- [SOURCE EXTRACT]:
##############################
Pliva, Inc. v. Mensing

The consolidated lawsuits in Mensing “involve[d] state tort-law claims based on certain drug manufacturers' alleged failure to provide adequate warning labels for generic metoclopramide (“MCP”).” Mensing, 131 S. Ct. at 2572. Faced with the question of “whether federal drug regulations applicable to generic drug manufacturers directly conflict with, and thus pre-empt, these state-law claims,” the Supreme Court held unequivocally and broadly that they do. Id. Finding compliance with both state tort law and federal law governing generic drug labeling to be impossible, the Supreme Court held:

[S]tate law imposed on the [generic] Manufacturers a duty to attach a safer label to their generic metoclopramide. Federal law, however, demanded that generic drug labels be the same at all times as the corresponding brand-name labels. Thus, it was impossible for the [generic] Manufacturers to comply with both their state-law duty to change the label and their federal law duty to keep the label the same.
##############################
- [DATA SEGMENT]:
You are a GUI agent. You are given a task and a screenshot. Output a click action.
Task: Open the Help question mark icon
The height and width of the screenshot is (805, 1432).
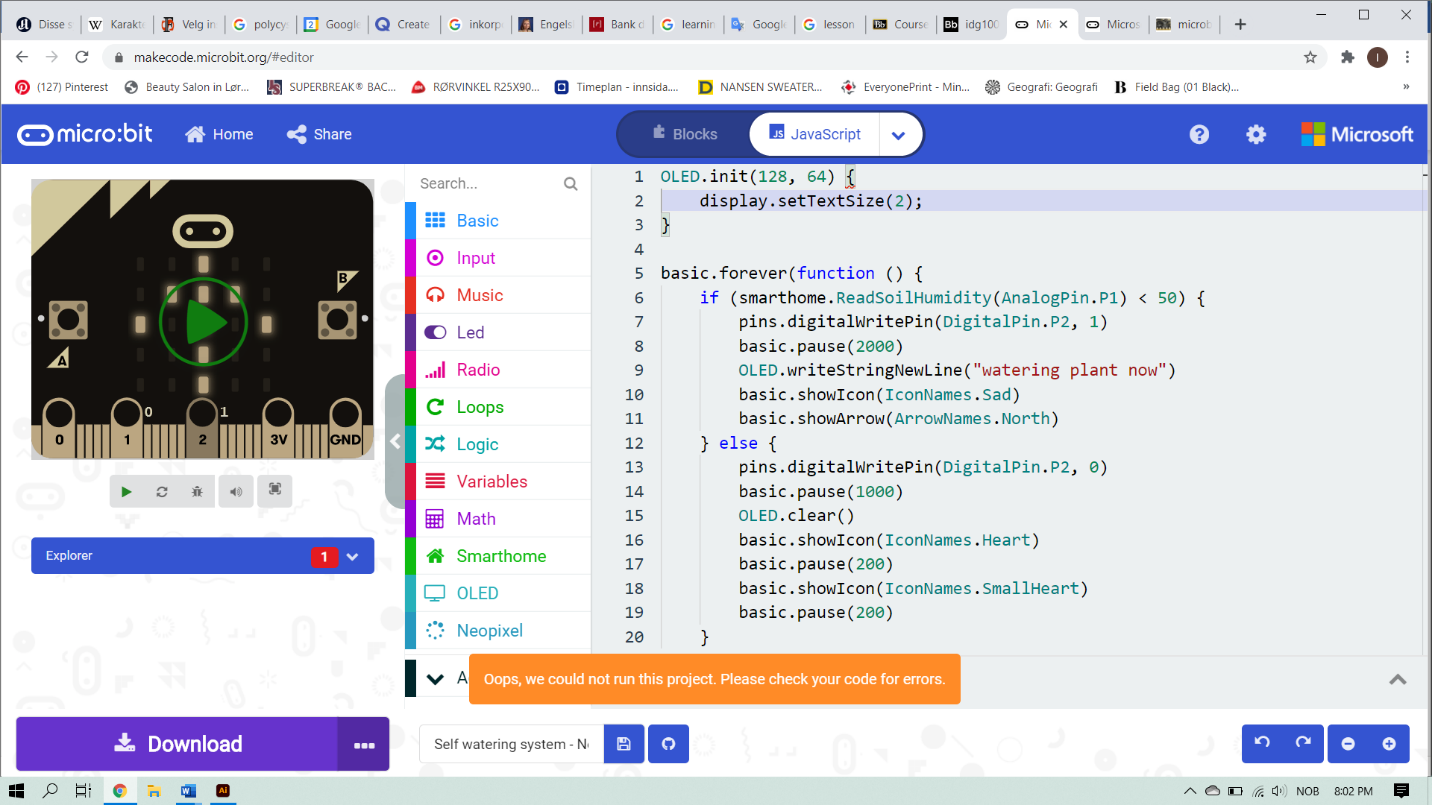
##############################
- [WHAT TO DO]: Please reproduce the case text above word for word, starting at the words that contain "[S]tate law imposed" and ending after "label the same.".

- [SOLUTION FOR THIS PROBLEM]:
[S]tate law imposed on the [generic] Manufacturers a duty to attach a safer label to their generic metoclopramide. Federal law, however, demanded that generic drug labels be the same at all times as the corresponding brand-name labels. Thus, it was impossible for the [generic] Manufacturers to comply with both their state-law duty to change the label and their federal law duty to keep the label the same.